Right now i AM IN BED AND HAVE THOUGHT OF A NEW TEST BUT I'LL TRY FIRST IN THE MORNING BEFORE i POST.


----------



## Bees

DayleeRose said:


> Yes, you read that correctly: I do not have a dominant eye. I'm wondering if anyone has experienced this themselves, or has helped someone with this issue. I've only recently gotten into archery (okay, yesterday was the first time I shot a bow), but I've shot several rifles and seem to have pretty good, and consistent, aim left handed (left-eyed) and right handed (right-eyed). I'm right handed so use a right handed bow, but haven't had much of a chance to play with my eyes (leaving both open, using my right eye, or possibly shooting left handed and using my left eye).
> 
> Does anyone have any experience with this? How might this impact my shooting, and what are my options?
> 
> PS (I say this respectfully) Please don't tell me that it's not possible to not have a dominant eye. I've tried every dominance test possible and even talked to my optometrist. Neither eye is dominant. Thank you!
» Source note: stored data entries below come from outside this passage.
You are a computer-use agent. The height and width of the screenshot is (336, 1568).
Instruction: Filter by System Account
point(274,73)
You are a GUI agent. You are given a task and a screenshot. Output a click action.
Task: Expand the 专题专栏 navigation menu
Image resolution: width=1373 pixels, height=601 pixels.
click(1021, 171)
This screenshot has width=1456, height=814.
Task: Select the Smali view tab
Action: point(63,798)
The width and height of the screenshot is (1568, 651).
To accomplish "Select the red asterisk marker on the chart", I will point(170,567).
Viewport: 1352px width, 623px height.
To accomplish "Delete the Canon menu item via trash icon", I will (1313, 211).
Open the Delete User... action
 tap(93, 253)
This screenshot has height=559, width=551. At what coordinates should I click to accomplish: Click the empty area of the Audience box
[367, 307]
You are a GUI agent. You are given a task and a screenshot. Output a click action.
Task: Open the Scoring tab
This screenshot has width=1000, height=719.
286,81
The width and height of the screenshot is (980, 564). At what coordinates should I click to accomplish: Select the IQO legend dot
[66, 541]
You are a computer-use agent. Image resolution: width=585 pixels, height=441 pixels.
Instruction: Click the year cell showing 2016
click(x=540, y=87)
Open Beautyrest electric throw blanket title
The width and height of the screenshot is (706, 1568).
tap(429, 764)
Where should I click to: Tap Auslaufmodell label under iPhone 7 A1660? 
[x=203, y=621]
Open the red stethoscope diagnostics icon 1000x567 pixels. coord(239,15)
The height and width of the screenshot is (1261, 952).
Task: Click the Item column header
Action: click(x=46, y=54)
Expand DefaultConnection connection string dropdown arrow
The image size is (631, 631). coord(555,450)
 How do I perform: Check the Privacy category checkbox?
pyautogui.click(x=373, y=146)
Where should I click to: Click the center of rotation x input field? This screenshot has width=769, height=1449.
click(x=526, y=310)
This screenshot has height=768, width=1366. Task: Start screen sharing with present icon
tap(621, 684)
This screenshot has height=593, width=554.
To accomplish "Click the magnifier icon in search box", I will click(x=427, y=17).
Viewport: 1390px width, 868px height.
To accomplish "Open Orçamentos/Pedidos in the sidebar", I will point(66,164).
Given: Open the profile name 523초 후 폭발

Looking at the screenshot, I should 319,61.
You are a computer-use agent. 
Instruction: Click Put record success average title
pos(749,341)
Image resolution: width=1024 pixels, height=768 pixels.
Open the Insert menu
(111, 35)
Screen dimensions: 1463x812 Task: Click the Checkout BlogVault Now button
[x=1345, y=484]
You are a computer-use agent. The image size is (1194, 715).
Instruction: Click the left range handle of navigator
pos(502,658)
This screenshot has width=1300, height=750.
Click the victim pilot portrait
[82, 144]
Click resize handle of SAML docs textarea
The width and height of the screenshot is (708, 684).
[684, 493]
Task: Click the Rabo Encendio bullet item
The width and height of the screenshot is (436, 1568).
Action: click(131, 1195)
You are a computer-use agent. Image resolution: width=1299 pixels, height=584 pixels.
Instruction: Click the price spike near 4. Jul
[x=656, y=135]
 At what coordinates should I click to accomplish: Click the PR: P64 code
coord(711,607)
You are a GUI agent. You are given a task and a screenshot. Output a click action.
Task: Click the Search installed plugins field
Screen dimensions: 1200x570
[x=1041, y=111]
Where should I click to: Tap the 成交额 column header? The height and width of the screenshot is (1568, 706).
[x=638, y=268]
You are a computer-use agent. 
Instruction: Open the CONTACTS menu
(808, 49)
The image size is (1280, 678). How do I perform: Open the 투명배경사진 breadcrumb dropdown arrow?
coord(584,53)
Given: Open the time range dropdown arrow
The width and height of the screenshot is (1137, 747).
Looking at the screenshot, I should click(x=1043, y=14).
when you take a picture with a camera which eye do you use??


----------



## mike 66

*No problem girl ....*

Your rt handed! Shoot rt. All you need to do is aim and close left eye . And shoot them bulls shoot easton since 1966


----------



## rmkreman

*No Dominant Eye*

With no dominant eye I would shoot with my handedness if you are not ambidextrous. I wonder what a peep sight on your string is going to do. I wonder if you are going to be able to shoot with both eyes open with no ill effects. If you can, no problem. If aiming problems you may have to shoot without a peep, shoot with the nonpeep eye closed, or wear a patch. I do not think you will know until you shoot a bow for awhile. Maybe you were born to be an instinctive shooter (without a sight). There are some good ones out there, and I believe instinctive shooting provides many benefits including shooting moving targets, not needing a rangefinder, shooting in low light, and not having to worry if your sights got knocked out of alignment. When you find your answer please post it here on AT.


----------



## bigredtn

most people with this problem are women,Have encountered this problem with skeet and trap shooters,we'd put tape over the left eye so I would suggest an eye patch....that simple,lol.


----------



## Fletcher43

*eye*



rmkreman said:


> With no dominant eye I would shoot with my handedness if you are not ambidextrous. I wonder what a peep sight on your string is going to do. I wonder if you are going to be able to shoot with both eyes open with no ill effects. If you can, no problem. If aiming problems you may have to shoot without a peep, shoot with the nonpeep eye closed, or wear a patch. I do not think you will know until you shoot a bow for awhile. Maybe you were born to be an instinctive shooter (without a sight). There are some good ones out there, and I believe instinctive shooting provides many benefits including shooting moving targets, not needing a rangefinder, shooting in low light, and not having to worry if your sights got knocked out of alignment. When you find your answer please post it here on AT.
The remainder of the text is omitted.